City officials of Vietnam's capital Hanoi and Formula 1 announced Wednesday that there will be a Grand Prix held on the city's streets starting in April of 2020.
The planned route for the circuit is 5.565 kilometers (3.46 miles) in length and features 22 corners, taken counterclockwise. It features a 1.5-kilometer (4,921-foot) back straight, which dwarfs even the 4,100-foot bridge section of the proposed Miami Grand Prix route, and is more than 1,000 feet longer than the lengthiest straight on the 2018 calendar—Baku's pit straight is just over 3,900 feet.
Officials predict trap speeds of 335 kilometers per hour (208 miles per hour) on the straight, which will make it a prime place for overtaking given the FIA's plan to power-up Drag Reduction Systems with the 2019 aero regulations. Its smaller, but still lengthy 675-meter (2,215-foot) pit straight and an 800-meter (2,625-foot) tertiary straight between the two will also be areas likely to feature heavy overtaking.
A fourth straight of unspecified but still considerable length sits between the backstretch and a flowing third sector, which was inspired by both the Monaco and Japanese Grand Prix circuits. It will feed back into Sector 1 and the pits, which are unusual in that their entrance skips both the first and last corners, similar to the Singapore Grand Prix. Instead, the pits will exit into the looping Turn 2, reminiscent of the Russian Grand Prix's long Turn 4. The lesser impact that pit stops will have on lap times could encourage multi-stop strategies, increasing the race's unpredictability.
Similar to the Azerbaijan Grand Prix, the Vietnamese Grand Prix will force teams to compromise their car setup. Its fast-flowing third sector, slow technical corners, and tremendous straights each require differing car setups to achieve maximum pace and could promote repeated overtake battles among similarly quick cars.
Hanoi's appeal to F1 fans likely won't just be down to its track—which could rapidly become a fan favorite like Baku—but also because of the city's sights, culture, and history.
"We are proud to be hosting the Formula 1 Vietnamese Grand Prix, and showcasing the city of Hanoi to the world with its special combination of ancient and modern beauty from 2020," said city chairman Nguyen Duc Chung. "It's a further demonstration of Vietnam’s ability, as one of the fastest growing economies in the world to host events on a global scale and attract tourism to the country.

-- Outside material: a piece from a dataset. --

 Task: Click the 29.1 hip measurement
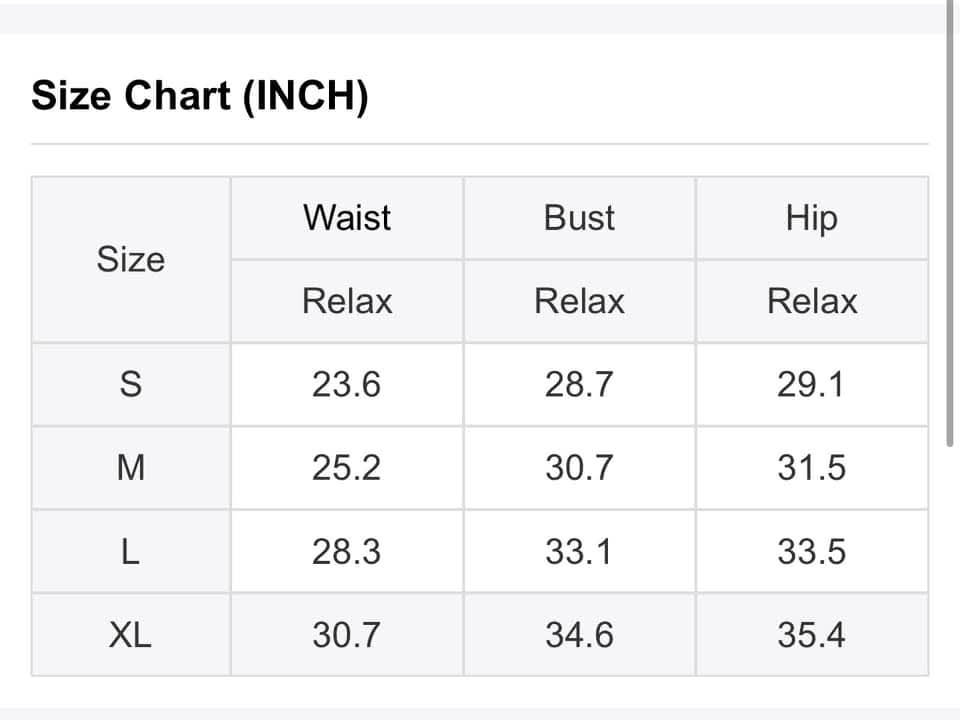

It provides an opportunity for inward investment to Vietnam and importantly to bring the exciting wheel to wheel racing of Formula 1 to the people of Vietnam."
Nguyen Viet Quang, spokesperson for race promoter Vingroup, touted the race's potential economic impact, which he says could add local jobs, force improved infrastructure, and draw attention to the city as a venue for international events. Additionally, it could help Vingroup promote VinFast, Vietnam's first domestic automaker.
"Since we became involved in this sport in 2017, we have talked about developing new destination cities to broaden the appeal of Formula 1 and the Vietnamese Grand Prix is a realization of that ambition," added Liberty Media CEO Chase Carey. "We are thrilled to be here in Hanoi, one of the most exciting cities in the world right now with such a rich history and an incredible future ahead of it. This is the perfect formula for Grand Prix racing and I look forward to this becoming a real highlight of the F1 calendar."